Unlike other members of the federal judiciary, lifelong Supreme Court justices do not have a binding code of ethics. They are subject to disclosure laws that require them to declare outside income and certain gifts, although food and other “personal entertainment,” such as lodging at a person’s residence, are typically exempt.
In November, the court adopted its first code of conduct following revelations that Justice Clarence Thomas had accepted undeclared travel from a wealthy benefactor. There were also reports this year that flags associated with then-President Trump’s efforts to overturn his 2020 election defeat were flown outside Justice Samuel Alito’s homes in Virginia and New Jersey.
Critics say the code of conduct does not go far enough as it allows judges to decide for themselves whether to recuse themselves from cases and provides no enforcement mechanism.
Biden will ask Congress to pass binding, enforceable rules requiring judges to disclose gifts, refrain from public political activities and recuse themselves from cases where they or their spouses have financial or other conflicts of interest, the White House said.
He will also urge Congress to adopt an 18-year term limit for Supreme Court justices, according to the White House.
Legislation would be needed to impose term limits and an ethics code on the Supreme Court, but that is unlikely to pass in the currently divided Congress.
Biden will also propose a constitutional amendment to make clear that having been president does not guarantee immunity from federal criminal charges, trials, convictions or sentences.

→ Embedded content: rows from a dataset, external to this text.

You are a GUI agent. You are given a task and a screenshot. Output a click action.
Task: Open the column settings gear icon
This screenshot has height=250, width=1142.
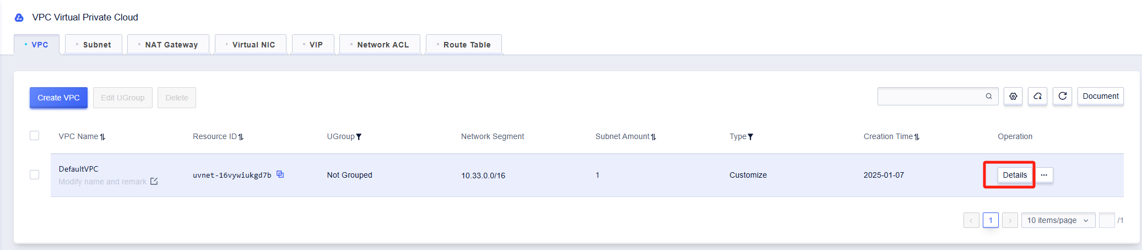[1013, 97]
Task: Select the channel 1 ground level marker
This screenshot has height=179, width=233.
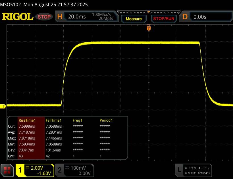Action: (4, 107)
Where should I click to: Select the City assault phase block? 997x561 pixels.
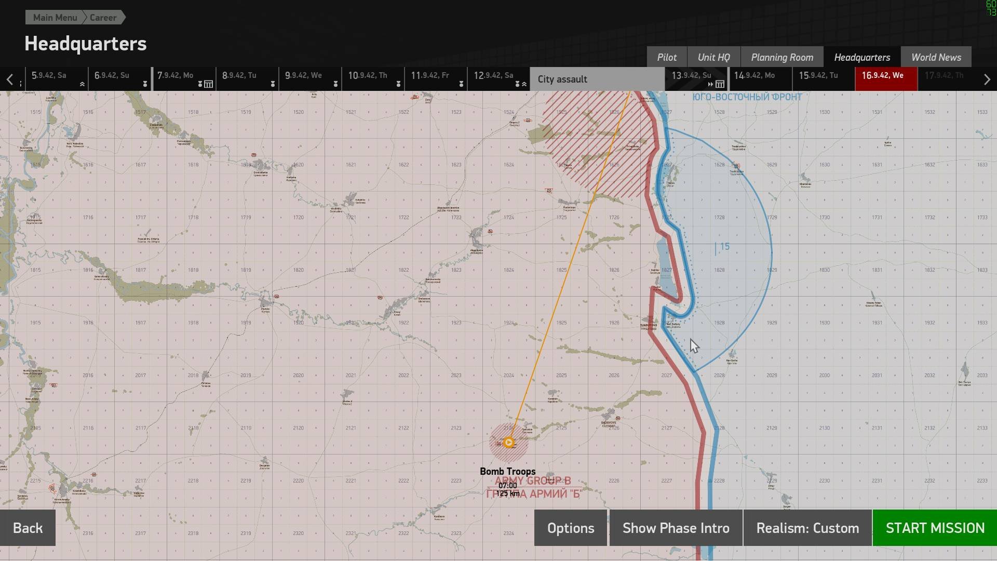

Such an amendment would be even more difficult to enact, requiring support by two-thirds of both houses of Congress or a convention called by two-thirds of the states, and then ratification by 38 of the 50 state legislatures.
The U.S. Supreme Court ruled in July that Trump cannot be prosecuted for actions that were within his constitutional powers as president, in a landmark decision that for the first time recognizes any form of presidential immunity from prosecution.